As beautiful as my ride down the Hudson River Greenway is, after a while, like anything else repeated daily, it gets a bit tedious. Sure, there’s been occasional new things popping up, such as the re-construction of the stairs at the end of the Greenway, the detour around the Fairway by the West Harlem Piers Park, a new path running through the southern end of Fort Washington Park while the park is being expanded and renovated, and other small day-to-day changes. For the most part, though, each day’s ride is exactly like the last.
There’s certainly advantages to having a predictable commute with virtually no traffic to watch. For one, I can concentrate on my cycling technique, such as doing high-intensity intervals or attempting to keep my speed up and my heart rate down through controlled breathing and a steady cadence. I can also just sit up occasionally and look around at the other people around me jogging, cycling, walking their dogs, or just going out for a morning stroll. But after a while, I was itching for a change.
This morning, I decided to change things up far more dramatically by endeavoring to ride all the way to work entirely on my bicycle and without using the Hudson River Greenway. The ride, available for viewing on my MapMyRide, took me for an 18.3 mile trip through various neighborhoods and towns in New York and New Jersey. Overall, this ride is certainly more dangerous and nerve-wracking at times, particularly riding alongside speeding New Jersey drivers, but it also has many of its own charms.
After crossing into Manhattan and through Inwood over Broadway, I transitioned over to Bennett Ave in Washington Heights, where I passed multiple synagogues and young men carrying tefillin bags exiting morning minyan. One middle-aged bearded synagogue-goer said good morning to me. I wonder if it’s still obvious I’m Jewish, even religious, from under all that Lycra.
I huffed my way up Bennett and Fort Washington Ave to the George Washington Bridge, where I was greeted with one of the more glorious views of the trip. Cycling over the GWB is a well-known and popular route for New Yorkers, and for good reason. Crossing the wide water gap between New York and New Jersey on a bike is a uniquely awe-inspiring experience, and might even have been pleasant if it wasn’t for the 8 lanes of stop-and-go rush hour traffic beside me.
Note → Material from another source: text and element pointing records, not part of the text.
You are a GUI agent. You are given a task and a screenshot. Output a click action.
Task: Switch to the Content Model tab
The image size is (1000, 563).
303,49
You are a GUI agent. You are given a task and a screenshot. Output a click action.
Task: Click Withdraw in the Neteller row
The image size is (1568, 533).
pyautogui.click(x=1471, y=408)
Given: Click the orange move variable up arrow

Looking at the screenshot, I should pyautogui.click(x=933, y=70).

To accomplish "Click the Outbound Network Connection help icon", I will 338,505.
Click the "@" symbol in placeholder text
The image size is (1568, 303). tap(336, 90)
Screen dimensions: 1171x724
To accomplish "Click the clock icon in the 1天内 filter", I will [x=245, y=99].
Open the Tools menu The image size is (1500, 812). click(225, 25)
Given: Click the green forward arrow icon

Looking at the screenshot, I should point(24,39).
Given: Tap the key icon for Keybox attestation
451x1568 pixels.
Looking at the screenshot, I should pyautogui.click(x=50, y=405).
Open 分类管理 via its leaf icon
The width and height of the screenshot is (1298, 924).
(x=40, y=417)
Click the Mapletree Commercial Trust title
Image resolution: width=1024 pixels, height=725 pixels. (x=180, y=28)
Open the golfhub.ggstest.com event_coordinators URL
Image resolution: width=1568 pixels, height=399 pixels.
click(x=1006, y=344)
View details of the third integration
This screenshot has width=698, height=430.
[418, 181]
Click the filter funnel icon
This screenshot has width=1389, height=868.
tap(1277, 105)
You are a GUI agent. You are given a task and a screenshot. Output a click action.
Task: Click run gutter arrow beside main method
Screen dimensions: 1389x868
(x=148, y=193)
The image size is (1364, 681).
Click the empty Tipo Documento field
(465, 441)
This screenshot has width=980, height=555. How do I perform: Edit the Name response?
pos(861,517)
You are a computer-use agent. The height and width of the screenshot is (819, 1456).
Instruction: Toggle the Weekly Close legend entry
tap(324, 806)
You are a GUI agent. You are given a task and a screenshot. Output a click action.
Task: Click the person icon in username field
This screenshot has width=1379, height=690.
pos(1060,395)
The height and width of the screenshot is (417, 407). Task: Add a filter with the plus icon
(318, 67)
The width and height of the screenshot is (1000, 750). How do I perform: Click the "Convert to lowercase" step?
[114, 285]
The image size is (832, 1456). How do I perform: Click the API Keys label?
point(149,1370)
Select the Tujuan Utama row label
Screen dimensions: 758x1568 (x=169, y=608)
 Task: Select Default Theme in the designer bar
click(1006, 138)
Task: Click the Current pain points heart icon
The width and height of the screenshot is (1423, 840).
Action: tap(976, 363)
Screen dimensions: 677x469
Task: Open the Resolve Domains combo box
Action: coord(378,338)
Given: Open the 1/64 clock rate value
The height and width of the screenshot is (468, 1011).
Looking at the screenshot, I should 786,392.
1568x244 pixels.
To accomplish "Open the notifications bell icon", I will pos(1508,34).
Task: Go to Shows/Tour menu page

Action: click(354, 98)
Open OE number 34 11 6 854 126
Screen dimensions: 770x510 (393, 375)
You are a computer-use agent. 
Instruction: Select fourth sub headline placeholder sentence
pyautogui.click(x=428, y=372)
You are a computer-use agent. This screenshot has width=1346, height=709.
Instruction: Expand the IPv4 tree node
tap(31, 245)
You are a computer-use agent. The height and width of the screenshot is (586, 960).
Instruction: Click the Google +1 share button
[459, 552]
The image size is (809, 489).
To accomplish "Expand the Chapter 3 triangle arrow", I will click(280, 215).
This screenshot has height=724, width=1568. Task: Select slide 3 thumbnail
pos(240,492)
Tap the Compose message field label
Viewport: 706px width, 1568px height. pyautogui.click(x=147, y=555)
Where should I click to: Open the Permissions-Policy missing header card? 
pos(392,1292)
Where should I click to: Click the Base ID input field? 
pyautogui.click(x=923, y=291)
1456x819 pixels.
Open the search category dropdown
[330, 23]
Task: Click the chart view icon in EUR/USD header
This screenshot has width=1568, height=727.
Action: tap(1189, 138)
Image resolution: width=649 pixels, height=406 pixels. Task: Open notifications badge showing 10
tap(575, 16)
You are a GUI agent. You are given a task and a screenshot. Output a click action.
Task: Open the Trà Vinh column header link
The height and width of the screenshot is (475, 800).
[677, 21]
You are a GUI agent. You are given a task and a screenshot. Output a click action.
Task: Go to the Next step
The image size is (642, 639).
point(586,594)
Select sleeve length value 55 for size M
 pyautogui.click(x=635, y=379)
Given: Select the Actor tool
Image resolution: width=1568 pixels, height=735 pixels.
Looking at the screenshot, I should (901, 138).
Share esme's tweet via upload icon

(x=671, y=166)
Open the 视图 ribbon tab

The route is particularly well traveled by those looking for a good workout on either the Henry Hudson Drive at the foot of the Palisades or Route 9W above. But both of these routes head north, away from the urban density of New Jersey’s waterfront communities, while I was heading south.
This was actually my fourth time going over the GWB and through New Jersey to work (but the first time I got there without using the Greenway). For the first three trips, I took River Road down to the water’s edge, eventually climbing back up the Palisades to avoid the tangle of roads at Port Imperial in Weehawken. For this trip, I planned a new route along the top of the Palisades, on Palisade Ave through Fort Lee, Cliffside Park, and Fairview. By staying high above the river and the towers at the river’s edge, one both avoids the steep descent and subsequent climb and is afforded majestic views of the Upper West Side and Midtown.
This road eventually links up with JFK Boulevard East, a picturesque winding boulevard over gently rolling hills along the absolute edge of the Palisades. I almost didn’t want to get off this boulevard to get on to the traffic-choked street grid of West New York and Union City, but I knew that if I stayed on, JFK Blvd E would eventually transition into a 6-lane highway merging with the Lincoln Tunnel. [On a later trip, I missed a turn and wound up on this highway, which turned out not to be as bad as I thought, but ending up on Hoboken’s bicycle-friendly but very slow-moving street grid was worse.]
Union City’s street grid transitions seamlessly into the the street grid of Jersey City’s Heights neighborhood, a pleasant residential district which once housed Jersey City’s urban core. My route then turns towards the waterfront at Newark Ave, which takes one down busy commercial streets in Jersey City’s historic downtown. As the historic downtown transitions into the modern-day downtown, the roads become wider and the buildings taller. After a rapid descent, one arrives once again at the Hudson River waterfront, and my trip is complete. One hour 18 minutes, only about 10 minutes longer than riding all the way down the Greenway to the WFC ferry terminal.